Working data.
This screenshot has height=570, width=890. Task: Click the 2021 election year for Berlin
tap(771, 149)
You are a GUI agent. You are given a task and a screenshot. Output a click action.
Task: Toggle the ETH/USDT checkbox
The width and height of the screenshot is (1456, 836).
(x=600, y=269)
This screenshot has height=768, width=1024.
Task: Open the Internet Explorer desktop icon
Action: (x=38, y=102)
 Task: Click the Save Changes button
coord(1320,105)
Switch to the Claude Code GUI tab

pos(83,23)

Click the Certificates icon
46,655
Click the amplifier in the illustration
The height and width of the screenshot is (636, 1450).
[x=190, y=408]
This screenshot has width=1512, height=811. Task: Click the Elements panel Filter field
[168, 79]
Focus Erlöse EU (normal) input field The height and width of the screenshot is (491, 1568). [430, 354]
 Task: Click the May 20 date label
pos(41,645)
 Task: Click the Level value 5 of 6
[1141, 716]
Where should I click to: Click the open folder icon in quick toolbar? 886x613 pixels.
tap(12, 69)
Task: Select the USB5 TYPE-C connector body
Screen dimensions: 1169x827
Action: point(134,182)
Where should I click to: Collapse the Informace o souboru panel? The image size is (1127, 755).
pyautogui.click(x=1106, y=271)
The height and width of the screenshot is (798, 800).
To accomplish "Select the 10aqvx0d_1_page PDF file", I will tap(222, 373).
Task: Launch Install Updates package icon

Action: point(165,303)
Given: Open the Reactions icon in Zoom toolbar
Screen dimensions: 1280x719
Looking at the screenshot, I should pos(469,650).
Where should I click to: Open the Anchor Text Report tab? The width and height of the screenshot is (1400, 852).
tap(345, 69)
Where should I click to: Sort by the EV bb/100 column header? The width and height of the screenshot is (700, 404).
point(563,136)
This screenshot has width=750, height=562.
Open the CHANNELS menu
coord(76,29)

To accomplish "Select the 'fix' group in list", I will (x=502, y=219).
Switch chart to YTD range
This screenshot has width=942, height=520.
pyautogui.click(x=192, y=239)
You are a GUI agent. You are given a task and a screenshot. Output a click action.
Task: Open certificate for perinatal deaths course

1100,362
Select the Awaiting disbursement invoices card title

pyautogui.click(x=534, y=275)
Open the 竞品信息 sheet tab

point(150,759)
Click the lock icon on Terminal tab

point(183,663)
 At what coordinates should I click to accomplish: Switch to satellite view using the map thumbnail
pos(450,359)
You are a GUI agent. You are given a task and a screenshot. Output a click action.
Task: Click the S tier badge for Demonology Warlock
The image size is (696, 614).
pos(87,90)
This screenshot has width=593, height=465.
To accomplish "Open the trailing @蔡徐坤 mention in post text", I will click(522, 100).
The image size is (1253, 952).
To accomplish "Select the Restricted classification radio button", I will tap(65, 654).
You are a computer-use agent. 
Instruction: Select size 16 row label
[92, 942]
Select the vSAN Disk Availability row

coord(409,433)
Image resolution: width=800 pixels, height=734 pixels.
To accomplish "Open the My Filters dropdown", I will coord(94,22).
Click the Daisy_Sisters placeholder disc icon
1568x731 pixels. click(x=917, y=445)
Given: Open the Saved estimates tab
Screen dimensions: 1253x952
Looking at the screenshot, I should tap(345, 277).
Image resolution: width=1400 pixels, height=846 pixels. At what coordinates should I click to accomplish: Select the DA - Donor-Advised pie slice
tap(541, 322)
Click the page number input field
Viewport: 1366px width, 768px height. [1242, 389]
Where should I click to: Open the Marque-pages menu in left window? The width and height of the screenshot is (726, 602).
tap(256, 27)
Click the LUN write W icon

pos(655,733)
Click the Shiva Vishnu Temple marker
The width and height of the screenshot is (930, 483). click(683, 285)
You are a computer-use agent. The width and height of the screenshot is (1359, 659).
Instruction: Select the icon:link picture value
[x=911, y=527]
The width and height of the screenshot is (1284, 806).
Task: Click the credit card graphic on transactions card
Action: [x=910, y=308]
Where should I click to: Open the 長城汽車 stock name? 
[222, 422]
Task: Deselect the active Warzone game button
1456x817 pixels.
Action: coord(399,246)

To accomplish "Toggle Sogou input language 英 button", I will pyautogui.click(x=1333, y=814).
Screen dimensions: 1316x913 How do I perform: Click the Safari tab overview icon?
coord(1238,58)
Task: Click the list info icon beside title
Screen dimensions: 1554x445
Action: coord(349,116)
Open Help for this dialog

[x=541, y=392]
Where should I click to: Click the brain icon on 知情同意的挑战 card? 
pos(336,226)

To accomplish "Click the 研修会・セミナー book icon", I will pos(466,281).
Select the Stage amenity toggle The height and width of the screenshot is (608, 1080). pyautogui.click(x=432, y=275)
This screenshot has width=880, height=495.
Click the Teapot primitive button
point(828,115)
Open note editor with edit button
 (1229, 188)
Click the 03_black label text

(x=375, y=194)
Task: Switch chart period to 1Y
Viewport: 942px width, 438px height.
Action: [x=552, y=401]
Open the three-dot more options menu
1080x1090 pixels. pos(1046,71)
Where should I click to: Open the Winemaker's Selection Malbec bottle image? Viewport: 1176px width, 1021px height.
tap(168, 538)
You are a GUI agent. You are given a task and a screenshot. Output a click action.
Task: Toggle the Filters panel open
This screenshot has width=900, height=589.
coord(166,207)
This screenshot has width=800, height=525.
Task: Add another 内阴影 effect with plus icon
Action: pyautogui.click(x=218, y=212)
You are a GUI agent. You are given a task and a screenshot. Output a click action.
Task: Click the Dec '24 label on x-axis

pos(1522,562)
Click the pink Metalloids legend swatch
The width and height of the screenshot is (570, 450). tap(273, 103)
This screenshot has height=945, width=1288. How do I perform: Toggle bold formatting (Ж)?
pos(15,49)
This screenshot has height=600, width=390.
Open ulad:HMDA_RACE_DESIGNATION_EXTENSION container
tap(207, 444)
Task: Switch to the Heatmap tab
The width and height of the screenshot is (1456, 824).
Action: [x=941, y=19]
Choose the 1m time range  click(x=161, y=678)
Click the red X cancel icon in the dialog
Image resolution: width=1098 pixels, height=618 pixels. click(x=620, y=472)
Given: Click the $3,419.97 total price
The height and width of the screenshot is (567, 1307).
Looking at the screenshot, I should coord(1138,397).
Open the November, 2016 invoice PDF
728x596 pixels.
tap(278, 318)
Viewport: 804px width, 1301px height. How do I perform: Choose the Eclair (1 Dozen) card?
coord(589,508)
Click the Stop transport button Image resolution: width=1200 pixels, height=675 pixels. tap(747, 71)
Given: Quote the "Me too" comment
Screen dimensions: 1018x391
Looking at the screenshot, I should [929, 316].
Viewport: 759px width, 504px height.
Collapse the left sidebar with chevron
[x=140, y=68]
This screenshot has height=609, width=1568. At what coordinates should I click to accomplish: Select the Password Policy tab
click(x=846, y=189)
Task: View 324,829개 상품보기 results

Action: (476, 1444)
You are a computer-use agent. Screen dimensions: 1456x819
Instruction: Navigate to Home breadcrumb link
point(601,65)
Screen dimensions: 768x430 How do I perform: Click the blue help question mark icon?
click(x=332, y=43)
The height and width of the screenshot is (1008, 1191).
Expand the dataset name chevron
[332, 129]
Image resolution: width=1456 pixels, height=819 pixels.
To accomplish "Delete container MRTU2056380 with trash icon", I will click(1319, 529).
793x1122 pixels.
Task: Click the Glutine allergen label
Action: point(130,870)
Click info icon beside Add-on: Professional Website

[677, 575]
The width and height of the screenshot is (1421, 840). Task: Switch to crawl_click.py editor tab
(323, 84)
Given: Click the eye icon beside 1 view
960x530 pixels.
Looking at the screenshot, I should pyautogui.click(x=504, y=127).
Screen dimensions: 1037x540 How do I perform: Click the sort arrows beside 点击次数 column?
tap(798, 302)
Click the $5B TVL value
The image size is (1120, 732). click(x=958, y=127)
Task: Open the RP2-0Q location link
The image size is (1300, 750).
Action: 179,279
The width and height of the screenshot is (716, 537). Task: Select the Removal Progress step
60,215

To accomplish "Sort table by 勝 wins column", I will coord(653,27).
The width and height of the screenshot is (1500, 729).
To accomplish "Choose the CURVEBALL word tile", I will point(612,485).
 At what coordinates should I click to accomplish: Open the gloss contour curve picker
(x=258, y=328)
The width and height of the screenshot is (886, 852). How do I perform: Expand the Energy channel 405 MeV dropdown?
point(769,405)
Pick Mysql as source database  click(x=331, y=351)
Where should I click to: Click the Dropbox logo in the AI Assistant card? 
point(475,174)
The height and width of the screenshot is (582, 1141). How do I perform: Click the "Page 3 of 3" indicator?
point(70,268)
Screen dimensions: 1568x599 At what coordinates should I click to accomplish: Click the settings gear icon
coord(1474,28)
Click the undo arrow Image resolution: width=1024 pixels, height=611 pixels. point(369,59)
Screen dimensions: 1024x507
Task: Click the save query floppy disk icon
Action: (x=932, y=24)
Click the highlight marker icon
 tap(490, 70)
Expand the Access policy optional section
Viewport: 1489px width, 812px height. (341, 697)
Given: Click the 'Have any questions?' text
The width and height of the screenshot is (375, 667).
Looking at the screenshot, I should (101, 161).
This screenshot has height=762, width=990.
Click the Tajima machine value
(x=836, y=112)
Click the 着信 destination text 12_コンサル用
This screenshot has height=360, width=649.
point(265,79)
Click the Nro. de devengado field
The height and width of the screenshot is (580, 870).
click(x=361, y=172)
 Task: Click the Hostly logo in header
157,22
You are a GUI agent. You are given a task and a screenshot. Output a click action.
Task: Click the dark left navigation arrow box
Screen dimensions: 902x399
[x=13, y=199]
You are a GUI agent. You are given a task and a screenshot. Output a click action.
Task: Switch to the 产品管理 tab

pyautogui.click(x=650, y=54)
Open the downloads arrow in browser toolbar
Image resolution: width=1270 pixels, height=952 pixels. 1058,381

Set exercise.
Rewrite the rows from the line that has "Image resolution: width=1400" through the line that has "The width and height of the screenshot is (930, 483).", replacing "marker" with "pin" and leaving everything else as it is. Give back only those lines.

Task output.
Image resolution: width=1400 pixels, height=846 pixels. At what coordinates should I click to accomplish: Select the DA - Donor-Advised pie slice
tap(541, 322)
Click the page number input field
Viewport: 1366px width, 768px height. [1242, 389]
Where should I click to: Open the Marque-pages menu in left window? The width and height of the screenshot is (726, 602).
tap(256, 27)
Click the LUN write W icon

pos(655,733)
Click the Shiva Vishnu Temple pin
The width and height of the screenshot is (930, 483). click(683, 285)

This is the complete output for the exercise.